Insight #4: Individual repair types show some interesting figures
Although Audi are actually the cheapest for a Cambelt Change (£369.92), compared to Mercedes (£475.54) and BMW (£826.22) which tend to use a Timing Chain instead of a Cambelt – these are more reliable but more expensive to change.
Reliability is the key difference here as there were 20 times more Audi Cambelt Change quotes requested in 2017 compared to BMW Timing Belt requests and a whopping 100 times more than Mercedes. Due to the volume of requests and the expense of a Cambelt Change, this is likely causing the overall maintenance costs to come out higher for Audi.
Mercedes Clutch Replacements were quoted at £670.58 on average compared to BMW at £544.85 and Audi at £578.39. Showing that although Mercedes tend to be the cheapest of the three brands, on bigger jobs they can be pricey.

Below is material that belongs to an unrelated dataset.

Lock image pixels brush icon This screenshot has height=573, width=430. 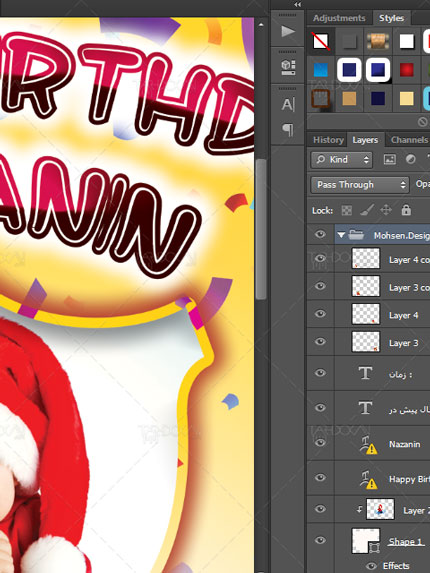366,210
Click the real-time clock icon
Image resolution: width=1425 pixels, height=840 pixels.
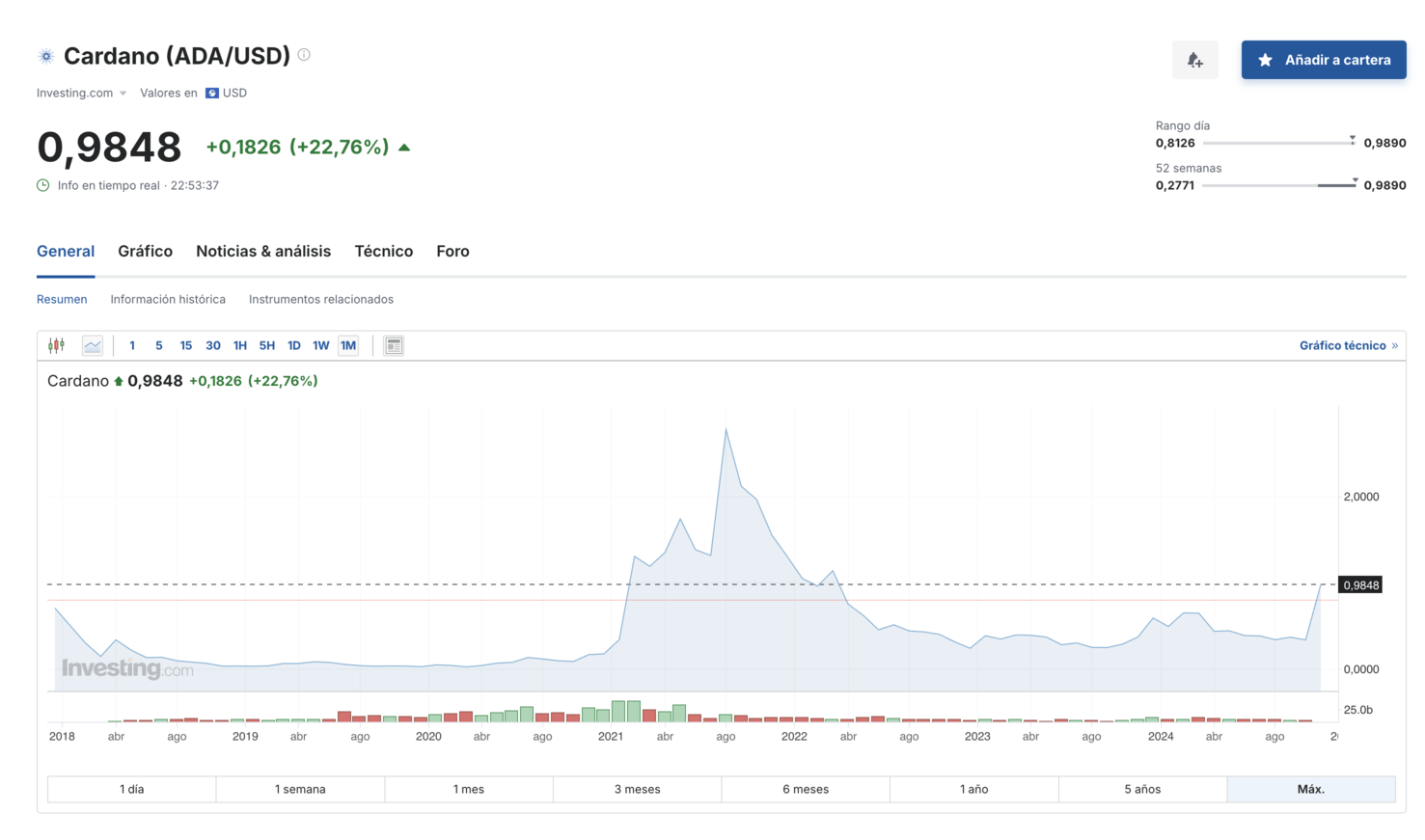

Audi are the most expensive by far for Gearbox repairs on average across the three brands. Whether it is a manual gearbox (£567.73), auto gearbox (£428.68) or a reconditioned gearbox (£744.60).
Insight #4 The higher repair bills for Audi only start to pop up as they hit 5 years
As you can imagine repair work such as cambelt, clutch, gearbox and fuel pump replacements won’t be needed when a car is only a few years old – our data reflects that. The work taken place in the first few years only differs by a few pounds.
The gap appears at the 5 year mark, Audi repair costs leap and the gap is at its most obvious up to year 8. Audi are around £75 more expensive than Mercedes as this point and around £25 more expensive than BMW.
There is in general a decrease in repair costs after year 8 for both BMW and Mercedes. This is expected for a number of reasons:
- They cover fewer miles
- They may be more mechanically simple, requiring less labour time during the repair
- Owners are often more willing to ‘live with’ certain faults or imperfections for longer, or are more likely to turn to non-OEM parts (or even reconditioned ones.)
So it is interesting that Audi repairs don’t drop off and are consistently more expensive. Maybe Audi drivers take more pride in their vehicles and ensure to maintain them for longer.
180,829 lines of data used in this report.